Verden Fell (Vincent Price) believes his deceased wife Ligeia's will is so strong that she will return from the grave. Such thoughts are put aside, however, when he meets Lady Rowena (Elizabeth Shepherd). Despite a few unsettling initial meetings, they fall for each other and are married. However, in wedding another, Fell may have unwittingly opened the doorway for Ligeia...
The decision to use more realistic settings takes Ligeia away from the subjective unconscious approach that influenced the previous Poe pictures. Here events are presented without as much of the sound and fury. The unfortunate upshot is that when Corman and screenwriter Robert Towne (Chinatown) play at love stories in the second act, they lose the sense of atmosphere so carefully built early on.
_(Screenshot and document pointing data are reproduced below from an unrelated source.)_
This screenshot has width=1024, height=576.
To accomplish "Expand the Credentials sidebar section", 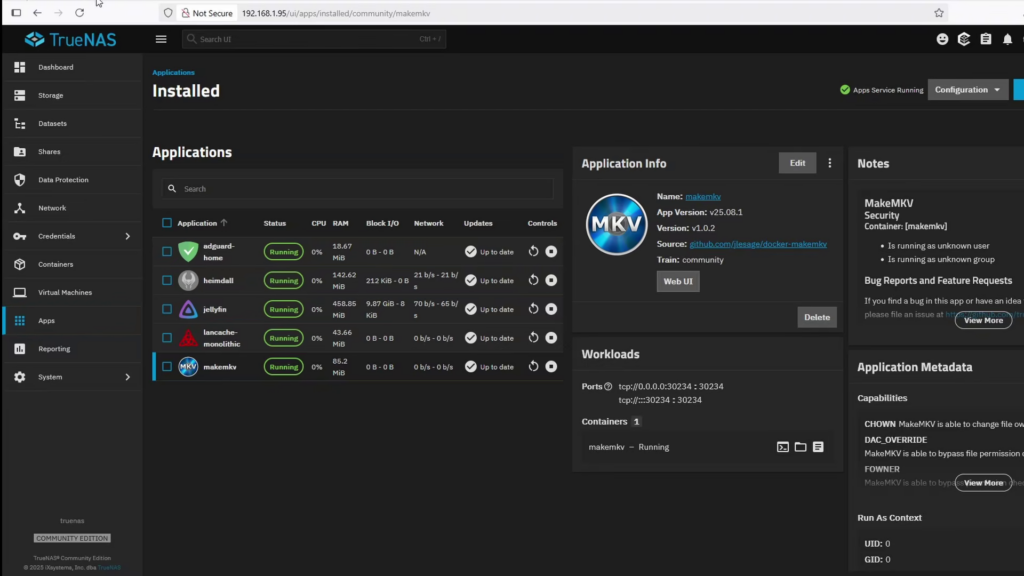I will point(127,236).
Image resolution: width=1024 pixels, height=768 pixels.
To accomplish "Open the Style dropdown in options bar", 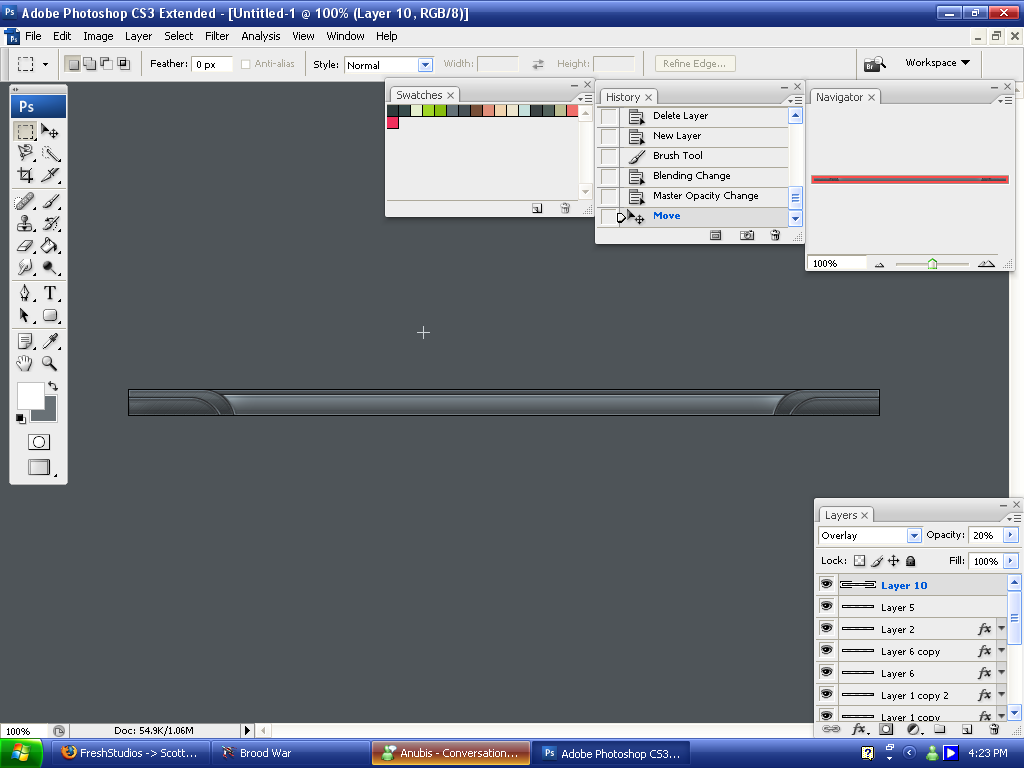I will pyautogui.click(x=425, y=65).
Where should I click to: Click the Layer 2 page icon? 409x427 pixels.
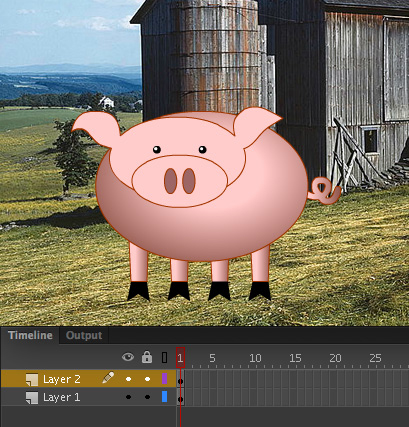[x=32, y=379]
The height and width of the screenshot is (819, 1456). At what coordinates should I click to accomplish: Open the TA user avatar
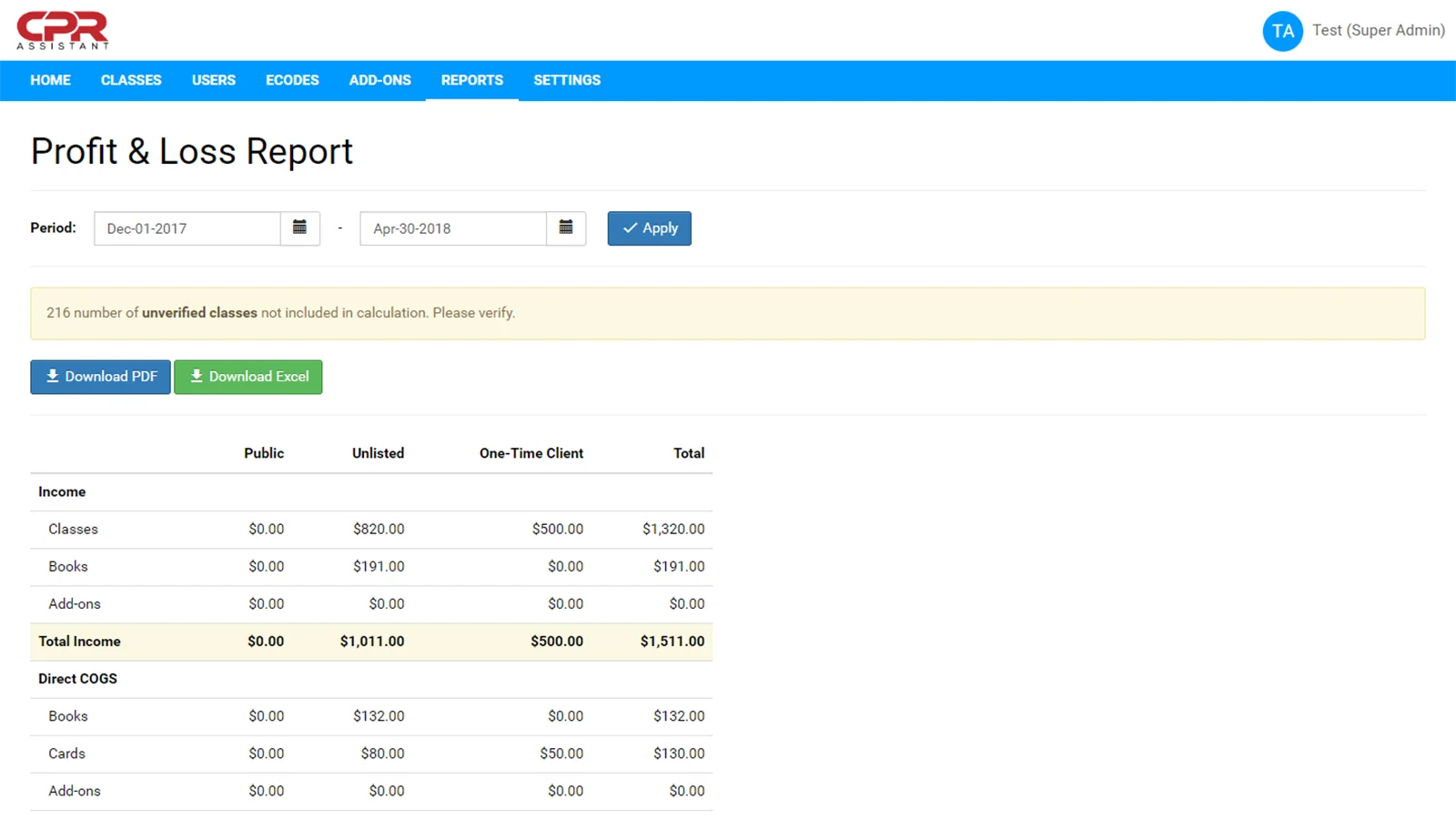click(1282, 31)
The last section of the film often plays as a desperate attempt to regain the momentum. Corman relies on the studio sets again, firing off the standard repertoire of dream sequences, uneasy storms, and characters wandering down musty corridors at night. Alas, these are all tricks of that same subjective unconscious approach which Corman undercut so effectively before.
Still, the film soldiers on, a Boy Scout flailing against the engulfing quicksand he's stepped in. The climactic battle shudders with the weight of its own histrionics as Price flails about against the most ridiculous of opponents, the set around him going up in the Standard Corman Inferno™, complete with stock footage from Fall of the House of Usher. Perhaps if the whole conflict wasn't taken so damn seriously, it would have worked better. When Re-Animator attempted a similar scene 20 years later, they played it for humor and it worked like gangbusters.
Not that I blame Price. His one moment of pure ridiculousness comes as a result of the material; in the rest of the film, he's excellent. Severe yet tender, haunted yet secure, Price captures Fell's mercurial moods in a breathless whisper that hints at a rasp. Even with dark glasses reducing the visibility of his expressive eyes, he manages to toss off a look of intrigued disdain with skill. If you need a reason to see this film, let Price be it.
The MGM Midnite Movies DVD features a transfer that would be excellent except for a few sections of muddiness. It comes with two commentaries, one by Corman and the other by Shepherd. Corman keeps his comments to the standard remembrances and discussion of imagery that we've come to expect from his other DVDs. Shepherd's commentary is moderated, although it's not a big help. She comments infrequently, and the track is ultimately skippable. On the flipside of the disc is a television production Price did in 1970 entitled "An Evening with Edgar Allan Poe." It's supposed to be very good, although I haven't had a chance to watch it.
All the hopes that Corman's beautiful opening shots create are torn down by an almost pathological need to stick to the tried and true, even if it isn't working anymore. While the final result looks different than the other Poe films, Tomb of Ligeia ends up being more of the same, if more ponderous at times.
Corman gave up his producer's credit to Pat Green in order to qualify for a British subsidy.